Morosini, se lo show del dolore è troppo

Morosini, se lo show del dolore è troppo

di Giuseppe De Bellis

Il giorno in cui abbiamo rovinato tutto è arrivato. Eravamo partiti bene dopo la morte di Piermario Morosini: tutto giusto, tutto sentito, tutto umano. Il calcio che riscattava se stesso: campionati sospesi come fanno nei paesi civili, calciatori impegnati nell’aiutare quel che resta della famiglia di Morosini. Una dignità collettiva che non si vede spesso dalle parti del pallone. Era una macchina che funzionava, poi ha sbandato. Sarà la voglia di fare troppo bene, sarà altro, sarà che a un certo punto c’è sempre qualcuno che esagera: comunque, è successo. Il giro di campo del carro funebre a Livorno è un gesto sentito che fa l’effetto opposto: amplifica ciò che fino a quel momento era stato confinato nei limiti della discrezione, spettacolarizza il rito del dolore di una famiglia che non aveva chiesto alcun clamore. Troppo affetto diventa troppo e basta. Un eccesso che s’è trasferito nella sera di martedì a Bergamo, dove c’erano persino i fumogeni ad accogliere il feretro nella zona dello stadio. È accaduta la stessa cosa con la morte di Marco Simoncelli: un lutto vissuto con emozione che s’è trasformato in una esagerazione, in uno show. La differenza, non irrilevante, è che nel caso del Sic la famiglia ha alimentato la spettacolarizzazione, ha voluto le moto in chiesa, ha chiamato a raccolta le folle.
Nel caso di Morosini no. Ieri l’ha detto anche Don Luciano Manenti, il prete che oggi celebrerà i funerali: «Basta, basta, basta, ora lasciateci pregare con tranquillità. Anna ha chiesto di non essere né ripresa né intervistata, è stanca dell’assedio delle televisioni e spero che domani in chiesa e fuori dalla chiesa ci sia la massima discrezione da parte degli organi di informazione». Stavolta, in sostanza, siamo noi a dover dare una risposta. La morte 2.0 è una nostra creatura dell’ultima ora. Non c’è malafede, forse c’è sempre quell’eccesso di buonafede che inevitabilmente si trasforma in qualcosa di sbagliato. Il web ha intercettato questo malumore, ha capito prima che si stava andando dalla parte sbagliata. Abbiamo imboccato una curva e abbiamo perso il controllo: quando era arrivato il momento di fermarsi, abbiamo continuato. E allora troppa retorica e troppo buonismo e troppo tutto.

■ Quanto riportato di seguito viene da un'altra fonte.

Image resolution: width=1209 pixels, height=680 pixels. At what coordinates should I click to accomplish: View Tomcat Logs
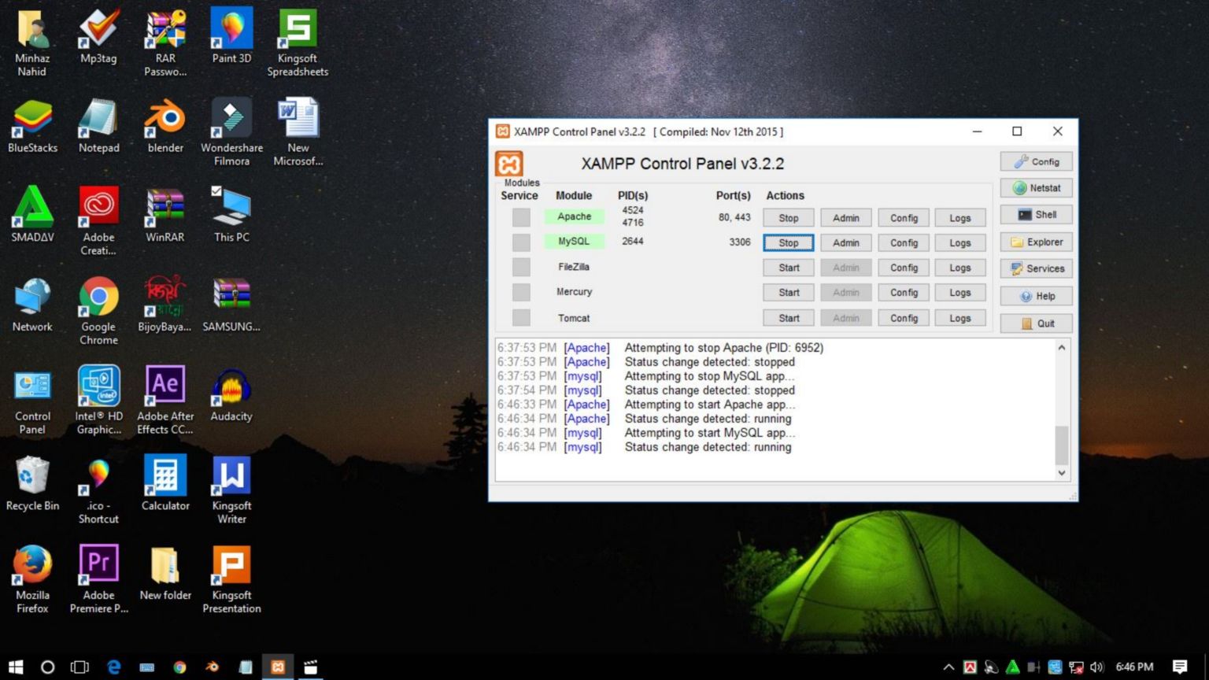tap(959, 318)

Zeman che era stato bravissimo, ha tirato fuori la polemica sul mancato stop per la morte di Franco Mancini, i calciatori che erano stati così sobri, sono diventati improvvisamente eccessivi, noi della stampa che avevamo capito per una volta i limiti da porre alla nostra invadenza abbiamo sbracato. La voglia di sentirsi sensibili ha fatto diventare tutti paradossalmente insensibili. Oggi ci sono i funerali. Poi, però, basta.